• 1879 Advisors

3/10/20 Market Notes



Russia’s refusal to cut oil production in step with the other OPEC+ members prompted Saudi Arabia to start an oil price war. The Kingdom has the lowest production and breakeven cost of any major oil producer, meaning it can be profitable at much lower prices than most. By many accounts the Saudi’s can sell oil at the $30 per barrel level and still make money, while Russia, Iran and many others need oil prices well above $40 per barrel to be profitable. Saudi’s move to cut April delivery prices to about $32 per barrel, and increase production levels to over 10 million barrels per day caused oil prices to crater by 24%, the largest single day down move since 1991. Consequently Treasury prices jumped sharply, driving the yield of the Ten Year Treasury as low as 0.318% before rebounding to end at 0.575%. Gold prices topped $1,700 in late trading, before retreating a bit to close at $1,674 per ounce. Stocks started the day sharply lower and deteriorated from there. By the time the closing bell rang, the Dow Jones Industrial Average lost 2,018 points, the S&P 500 and NASDAQ fell a similar 7 ½%, while the Russell 2000 ended 8.67% lower. On a sector basis, the Energy sector declined a record 20%, as Financials fell 11%, and the Industrial and Materials sectors lost about 9%. The more defensive Consumer Staples, Utilities and Health Care sectors outperformed on a relative basis, losing 4 ½%, 5.65% and 5 ¼% respectively. While some might be tempted to point to lower oil prices as leading to lower fuel costs and thereby benefiting consumers, low oil prices are very problematic for the United States. The U.S. is one of the largest producers of oil and a net exporter of the commodity. As such, low oil prices will likely cause producers to reduce rig counts and push some shale producers out of the market all together. Given that the world’s economies are already facing significant economic headwinds as a result of the coronavirus, the timing of this could push the Unites States economy into a recession – although that probability remains small. What to expect: Remain calm and invested:

  • Global growth is sure to slow if the current conditions persist, and the U.S. economy is at greater risk of entering a recession like environment (it’s tough to expect 2 quarters of negative GDP growth at this stage).
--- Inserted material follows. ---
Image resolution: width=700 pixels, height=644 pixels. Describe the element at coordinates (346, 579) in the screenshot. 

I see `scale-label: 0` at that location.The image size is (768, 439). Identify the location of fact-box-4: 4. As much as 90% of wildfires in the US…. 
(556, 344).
  • Expect more policy action from the Fed and other Central Banks: After the March 3rd interest rate cut, the Fed now only has 100 bps of room before entering a negative yield environment, something all FOMC members are very opposed to. More cuts are almost certain, as are other policy steps such as additional liquidity measures, and asset purchase programs.
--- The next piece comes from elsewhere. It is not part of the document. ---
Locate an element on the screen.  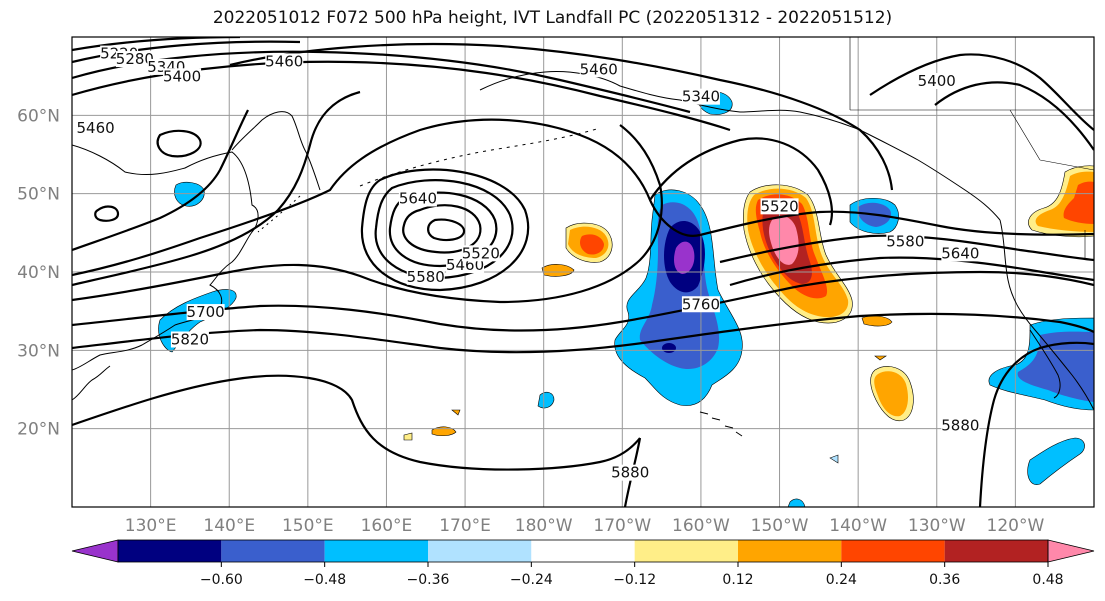
ivt-negative-patch-south-center is located at coordinates (796, 502).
  • The ‘lost’ demand as a result of the coronavirus will prove to mostly be pent-up demand. Our research shows that there has been little long-term economic damage as a result of pandemics. During SARS, the Hong Kong economy fell for a couple of quarters before rebounding strongly once infections abated. Even the Spanish Flu in 1918 had short-lived market and economic impact despite the loss of 50 million lives. As such, our changes in the portfolios have been minimal and we remain close to fully invested, taking rebalancing opportunities when possible.

  • We anticipate both sector and industry performance divergence as well as company specific performance divergence. Specifically, in the first half of the year, we expect those sectors and companies with greater exposure to the coronavirus to experience more volatility and potentially significantly underperform those with less exposure to this potential pandemic. As such, we are underweighting companies that are heavily reliant on China for either their supply chain or overall business revenues.

  • Watch out for dividend cuts – balance sheet strength and strong cash-flow are king right now. We are reexamining all dividend coverage ratios and remodeling our assumptions based on a zero earning growth environment.

Sincerely,


1879 Advisors


Disclosures: This market commentary is written by the 1879 Advisors and represents the views of 1879 Advisors. This commentary is not investment advice and should not be used as a basis to make investment decisions. Please consult with your registered investment advisor before making any investment decisions.